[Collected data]
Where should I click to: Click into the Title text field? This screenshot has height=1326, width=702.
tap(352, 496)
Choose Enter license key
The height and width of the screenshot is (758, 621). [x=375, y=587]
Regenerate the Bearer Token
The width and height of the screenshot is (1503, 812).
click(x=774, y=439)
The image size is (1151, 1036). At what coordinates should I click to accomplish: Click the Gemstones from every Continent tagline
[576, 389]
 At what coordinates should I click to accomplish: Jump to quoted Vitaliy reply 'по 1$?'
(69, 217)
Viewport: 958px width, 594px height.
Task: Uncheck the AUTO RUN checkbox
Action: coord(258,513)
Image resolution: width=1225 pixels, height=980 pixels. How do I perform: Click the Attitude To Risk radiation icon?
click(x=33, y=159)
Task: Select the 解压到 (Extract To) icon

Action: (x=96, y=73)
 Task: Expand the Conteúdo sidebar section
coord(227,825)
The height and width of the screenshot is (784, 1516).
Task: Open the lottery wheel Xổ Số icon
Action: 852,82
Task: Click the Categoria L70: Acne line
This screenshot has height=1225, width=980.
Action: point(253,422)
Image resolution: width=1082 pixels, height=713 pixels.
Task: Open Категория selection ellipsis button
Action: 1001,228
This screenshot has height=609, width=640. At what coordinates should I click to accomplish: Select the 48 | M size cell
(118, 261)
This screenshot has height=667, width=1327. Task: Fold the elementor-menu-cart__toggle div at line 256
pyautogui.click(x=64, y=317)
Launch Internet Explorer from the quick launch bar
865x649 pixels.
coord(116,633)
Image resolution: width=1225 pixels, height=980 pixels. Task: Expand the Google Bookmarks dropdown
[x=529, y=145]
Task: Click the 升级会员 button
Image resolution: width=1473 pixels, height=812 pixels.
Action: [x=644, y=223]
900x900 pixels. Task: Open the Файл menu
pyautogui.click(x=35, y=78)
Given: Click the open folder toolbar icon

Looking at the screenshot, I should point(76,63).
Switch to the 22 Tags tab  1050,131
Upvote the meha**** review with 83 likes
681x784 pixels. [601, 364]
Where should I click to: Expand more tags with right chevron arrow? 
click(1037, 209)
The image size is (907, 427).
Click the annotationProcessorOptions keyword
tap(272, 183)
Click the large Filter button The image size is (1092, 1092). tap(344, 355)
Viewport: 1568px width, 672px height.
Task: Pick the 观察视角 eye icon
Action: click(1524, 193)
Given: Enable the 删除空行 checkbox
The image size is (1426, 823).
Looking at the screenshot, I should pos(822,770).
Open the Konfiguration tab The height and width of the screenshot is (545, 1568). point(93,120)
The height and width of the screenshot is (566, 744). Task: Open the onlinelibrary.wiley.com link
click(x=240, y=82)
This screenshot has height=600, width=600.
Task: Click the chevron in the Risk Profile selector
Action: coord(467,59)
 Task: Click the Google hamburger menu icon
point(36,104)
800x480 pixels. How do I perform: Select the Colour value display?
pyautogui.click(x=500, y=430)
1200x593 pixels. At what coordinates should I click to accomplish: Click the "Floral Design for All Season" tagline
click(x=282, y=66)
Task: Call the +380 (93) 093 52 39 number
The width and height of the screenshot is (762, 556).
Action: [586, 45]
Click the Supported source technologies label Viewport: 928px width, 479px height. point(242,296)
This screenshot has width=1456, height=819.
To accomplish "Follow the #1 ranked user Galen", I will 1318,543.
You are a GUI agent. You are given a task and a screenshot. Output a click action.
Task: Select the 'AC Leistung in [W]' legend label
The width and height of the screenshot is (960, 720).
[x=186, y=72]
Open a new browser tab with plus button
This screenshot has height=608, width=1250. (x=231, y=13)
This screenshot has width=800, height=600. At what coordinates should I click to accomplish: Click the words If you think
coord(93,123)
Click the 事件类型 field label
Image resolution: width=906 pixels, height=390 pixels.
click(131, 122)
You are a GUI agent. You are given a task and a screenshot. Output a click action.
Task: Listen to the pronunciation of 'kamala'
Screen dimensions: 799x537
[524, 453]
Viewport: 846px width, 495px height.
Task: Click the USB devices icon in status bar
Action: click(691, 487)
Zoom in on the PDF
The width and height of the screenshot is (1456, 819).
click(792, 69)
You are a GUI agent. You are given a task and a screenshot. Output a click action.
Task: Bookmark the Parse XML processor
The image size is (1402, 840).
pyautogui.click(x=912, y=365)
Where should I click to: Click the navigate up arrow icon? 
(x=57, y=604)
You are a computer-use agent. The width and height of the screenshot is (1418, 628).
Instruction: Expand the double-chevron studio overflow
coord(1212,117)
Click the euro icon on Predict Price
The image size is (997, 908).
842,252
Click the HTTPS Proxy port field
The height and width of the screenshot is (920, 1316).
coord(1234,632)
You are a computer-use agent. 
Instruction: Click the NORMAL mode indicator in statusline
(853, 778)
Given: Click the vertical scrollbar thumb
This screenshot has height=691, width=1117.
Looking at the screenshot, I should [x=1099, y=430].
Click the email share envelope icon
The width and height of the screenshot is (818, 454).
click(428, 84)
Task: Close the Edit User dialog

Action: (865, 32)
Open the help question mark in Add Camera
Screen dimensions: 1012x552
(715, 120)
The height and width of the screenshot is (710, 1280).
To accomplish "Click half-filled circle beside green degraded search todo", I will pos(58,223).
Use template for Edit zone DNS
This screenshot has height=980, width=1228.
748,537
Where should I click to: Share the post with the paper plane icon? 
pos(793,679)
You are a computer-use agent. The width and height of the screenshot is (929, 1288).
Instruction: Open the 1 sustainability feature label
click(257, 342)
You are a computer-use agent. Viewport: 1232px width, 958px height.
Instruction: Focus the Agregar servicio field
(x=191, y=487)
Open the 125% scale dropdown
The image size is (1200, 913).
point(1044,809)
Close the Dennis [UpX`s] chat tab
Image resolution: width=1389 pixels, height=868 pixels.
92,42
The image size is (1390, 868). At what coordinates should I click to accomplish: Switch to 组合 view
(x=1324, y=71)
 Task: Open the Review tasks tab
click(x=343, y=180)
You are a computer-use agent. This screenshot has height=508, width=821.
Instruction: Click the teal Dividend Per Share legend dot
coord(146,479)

**EXERCISE BRIEF:**
Rewrite the stretch from the line containing "You are a computer-use agent. This" through the end of the records, putting "blue" in place of "teal" and leaving everything else unchanged.

**ANSWER TO THE PROBLEM:**
You are a computer-use agent. This screenshot has height=508, width=821.
Instruction: Click the blue Dividend Per Share legend dot
coord(146,479)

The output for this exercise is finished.